Inverse Laplace Transform $\frac{p+2}{16((p+2)^2 + 4)}$

Question

How do you work out the inverse laplace transform of

$$\dfrac{p+2}{16((p+2)^2 + 4)}$$

I know the $p+2$ is $e^{-2x}$ but what is the inverse of $(p+2)^2 +4$ ?

Answer 1

First step: Assume you are given $$\frac{s}{s^2+4}$$ Second step: Solve $\mathcal{L}^{-1}\left(\frac{s}{s^2+4}\right)$ by this fact that $\mathcal{L}(\cos at)=\frac{s}{s^2+a^2}$.

Third step: Note that multiplying the function $f(t)$ by $\exp(kt)$, make its L.T. to be $$\mathcal{F}(s)|_{s\to s-k}$$

Answer 2

Hint: Laplace transform of $e^c\cos(ax)$ is given by

$$ {\frac {s-c}{ \left( s-c \right) ^{2}+{a}^{2}}} $$

Answer 3

Use: $\color{red}{L^{-1}\{F(s-a)\}=e^{at}f(t)}$ $$L^{-1}\left\{\frac{1}{16}\cdot \frac{s}{s^2+2^2}\right\}=\frac{1}{16}\cos \left(2t\right)$$ So $$L^{-1}\left\{\frac{s+2}{16\left(\left(s+2\right)^2+4\right)}\right\}=e^{-2t}\frac{1}{16}\cos \left(2t\right)$$

Answer 4

ok see here.....

you can write : the numerator as : (P - (-2))

and the denominator as: ((P - (-2))^2) + (2)^2

Then you will get something llike this: (p - (-2)) / (((p - (-2))^2) + (2)^2) -------this will be the total fraction!

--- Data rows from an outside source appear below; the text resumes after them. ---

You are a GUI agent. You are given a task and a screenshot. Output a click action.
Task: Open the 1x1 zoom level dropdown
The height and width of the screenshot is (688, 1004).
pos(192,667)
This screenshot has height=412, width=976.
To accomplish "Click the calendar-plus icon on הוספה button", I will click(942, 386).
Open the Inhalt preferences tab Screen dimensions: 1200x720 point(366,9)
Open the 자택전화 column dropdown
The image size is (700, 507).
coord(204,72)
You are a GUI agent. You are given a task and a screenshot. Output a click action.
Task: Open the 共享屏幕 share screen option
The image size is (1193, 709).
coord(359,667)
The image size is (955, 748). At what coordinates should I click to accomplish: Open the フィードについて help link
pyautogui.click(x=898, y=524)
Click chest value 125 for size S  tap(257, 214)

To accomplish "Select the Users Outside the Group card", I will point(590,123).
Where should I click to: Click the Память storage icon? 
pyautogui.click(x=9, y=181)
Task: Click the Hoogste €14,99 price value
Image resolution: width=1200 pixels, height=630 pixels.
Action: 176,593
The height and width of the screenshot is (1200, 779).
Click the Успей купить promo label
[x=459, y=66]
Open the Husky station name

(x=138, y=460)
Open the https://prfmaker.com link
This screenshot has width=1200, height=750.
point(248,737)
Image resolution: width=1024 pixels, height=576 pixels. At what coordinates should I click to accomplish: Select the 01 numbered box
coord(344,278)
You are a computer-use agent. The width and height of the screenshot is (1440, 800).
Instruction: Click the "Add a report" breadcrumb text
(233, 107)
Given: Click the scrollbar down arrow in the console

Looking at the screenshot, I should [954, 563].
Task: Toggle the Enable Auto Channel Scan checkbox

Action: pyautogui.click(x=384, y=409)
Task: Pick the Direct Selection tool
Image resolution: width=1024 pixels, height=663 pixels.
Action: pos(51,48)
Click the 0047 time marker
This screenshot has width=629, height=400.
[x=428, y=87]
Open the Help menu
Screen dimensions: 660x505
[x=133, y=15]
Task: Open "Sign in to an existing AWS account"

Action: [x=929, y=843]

and now apply the fommula : (e^(at))*(cos(bt)) = (s-a) / (((s-a)^2) - (b^2)) ------- (note that for this problem you have P in place of S and you have to manipulate the signs and apply the formula thats all... )

where, a= (-2) and b= 2. ------according to your problem.

And if we compare with the formula we will get the answer as: (e^(-2t))*(Cos(2t))

Hope the discussion will help you....best of luck.